** Opening Text passage block **
By the mid-1960’s the seminary faculty and many of the students were in rebellion against the aridity of religious orthodoxy. A new spirit – and an inevitable split – was moving through the church. By the time it was all over, everything had changed.

“The endless year of our education had opened a breach between the naive religious faith with which my classmates and I had entered the System and the even more naive secular faith with which we exited it,” Lischer says. He and some of his friends accepted assignments like the Cana church because eight years of theological education had rendered them uncertain of their identity. After years of grooming they were no longer sure what it meant to be a pastor. As reluctant voyageurs, they had neither the imagination nor the courage to jump ship.

So this was the author’s journey into ministry. ‘Open Secrets’ provides the reader with a series of vignettes about growth experiences, often uncomfortable and seldom without some mishap. After a few weeks of preaching – this time to ordinary farm folk, not academic colleagues; and he considered himself a good preacher – he realized he needed a new education. He had tried to disclose a God revealed in the arts and great literature. “Why couldn’t I see the revelation of God in our little church?” he states with pained hindsight. It took him some time to improve as a preacher in that setting but he eventually learned to be more ‘interactive’.

Some of the best parts of the book reveal the author’s love for his people, in spite of certain barriers that existed between them. Lischer reflects on the meaning of gossip in a small community. He also tells of significant encounters with those whose worlds were considerably different from his own. It is to his credit that he shares both his personal triumphs and tragedies.

He speaks of how his marriage suffered because of his excessive commitment to parish duties with little time invested in spouse and children. He remembers several counselling successes, through which he was able to draw persons into the faith community. He also reports of several notable failures when, resorting to pastoral arrogance, he drove people away. Lischer summarizes this section by quoting the wisdom of a senior pastoral associate: “We have made faith into a work of the mind…what really matters is how we live with one another in the church. The real subject matter of Christianity is not a set of truths but the whole checkerboard of our lives taken as a whole.”
** Closing Text passage block **
** Opening Data excerpts block **
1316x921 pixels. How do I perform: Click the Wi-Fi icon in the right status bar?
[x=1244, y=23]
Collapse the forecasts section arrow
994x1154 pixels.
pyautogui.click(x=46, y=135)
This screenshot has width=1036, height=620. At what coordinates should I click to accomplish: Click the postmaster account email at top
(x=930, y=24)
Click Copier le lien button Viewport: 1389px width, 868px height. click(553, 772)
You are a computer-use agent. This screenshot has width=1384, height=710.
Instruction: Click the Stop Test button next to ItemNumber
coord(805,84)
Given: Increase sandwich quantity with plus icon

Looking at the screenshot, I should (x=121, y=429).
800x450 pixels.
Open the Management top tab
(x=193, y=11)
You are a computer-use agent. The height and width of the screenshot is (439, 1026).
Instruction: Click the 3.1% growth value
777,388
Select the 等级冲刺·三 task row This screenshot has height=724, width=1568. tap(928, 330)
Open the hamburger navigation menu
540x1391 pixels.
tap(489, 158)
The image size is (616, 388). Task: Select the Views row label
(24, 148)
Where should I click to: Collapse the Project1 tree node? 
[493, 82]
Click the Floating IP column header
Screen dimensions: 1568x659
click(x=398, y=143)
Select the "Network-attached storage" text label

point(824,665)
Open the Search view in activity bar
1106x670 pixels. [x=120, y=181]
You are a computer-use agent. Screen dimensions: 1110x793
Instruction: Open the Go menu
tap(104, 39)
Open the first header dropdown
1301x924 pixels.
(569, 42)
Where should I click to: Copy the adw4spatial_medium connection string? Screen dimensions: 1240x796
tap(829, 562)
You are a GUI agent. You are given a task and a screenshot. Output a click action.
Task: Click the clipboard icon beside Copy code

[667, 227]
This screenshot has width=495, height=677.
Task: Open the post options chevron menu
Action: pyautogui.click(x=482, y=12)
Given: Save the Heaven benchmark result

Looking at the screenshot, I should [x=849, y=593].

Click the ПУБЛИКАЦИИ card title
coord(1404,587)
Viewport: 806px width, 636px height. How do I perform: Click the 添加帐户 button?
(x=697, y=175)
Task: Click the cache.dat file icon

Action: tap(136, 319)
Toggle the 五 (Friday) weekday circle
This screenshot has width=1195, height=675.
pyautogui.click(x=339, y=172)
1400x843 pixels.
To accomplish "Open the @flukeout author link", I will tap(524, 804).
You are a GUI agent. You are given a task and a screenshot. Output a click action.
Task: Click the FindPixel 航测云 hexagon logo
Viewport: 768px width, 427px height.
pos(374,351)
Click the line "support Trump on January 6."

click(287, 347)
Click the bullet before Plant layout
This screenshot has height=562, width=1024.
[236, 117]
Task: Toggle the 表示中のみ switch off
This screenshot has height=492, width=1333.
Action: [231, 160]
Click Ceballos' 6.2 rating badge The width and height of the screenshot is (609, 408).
** Closing Data excerpts block **
Things to do
1 – Retype the book review from "By the mid-1960’s" up to and including "everything had changed.".
2 – List every passage in the book review that appears inside double quotation marks.
3 – Continue the book review from where it stops.

Results in order
1 –
By the mid-1960’s the seminary faculty and many of the students were in rebellion against the aridity of religious orthodoxy. A new spirit – and an inevitable split – was moving through the church. By the time it was all over, everything had changed.

2 –
- “The endless year of our education had opened a breach between the naive religious faith with which my classmates and I had entered the System and the even more naive secular faith with which we exited it,”
- “Why couldn’t I see the revelation of God in our little church?”
- “We have made faith into a work of the mind…what really matters is how we live with one another in the church. The real subject matter of Christianity is not a set of truths but the whole checkerboard of our lives taken as a whole.”

3 –
Plain speaking is a trademark of rural people and there are many examples of it to be found here. The author’s closest parish friend Leonard tells him he’d led a rather sheltered life. Another parishioner declares: “Pastor…you couldn’t accept us as we are. No, you had plans for us.”

After almost three years, Lischer received a ‘peaceful release’ and accepted a call to a church in Virginia. The one hundred and twenty-fifth anniversary celebration at New Cana was also the occasion of his farewell sermon. As part of the festivities, the cross was repaired. The cause of decay was found to be dry rot.

‘Open Secrets’ exposes events and motives that have often been kept under wraps because, as Lischer says “privacy is a smoke screen for a therapeutic model of ministry.” The author believes that airing, not hiding problems – be they personal or institutional – is the better way to true healing.

Sometimes Lischer comes across as overly candid; almost exhibitionist. Certain aspects of a church’s life are best kept unreported it seems to this reviewer. On the other hand, the author has evolved as a professor and a good many years separate him from those early experiences and his current work at Duke University Divinity School, Durham, North Carolina.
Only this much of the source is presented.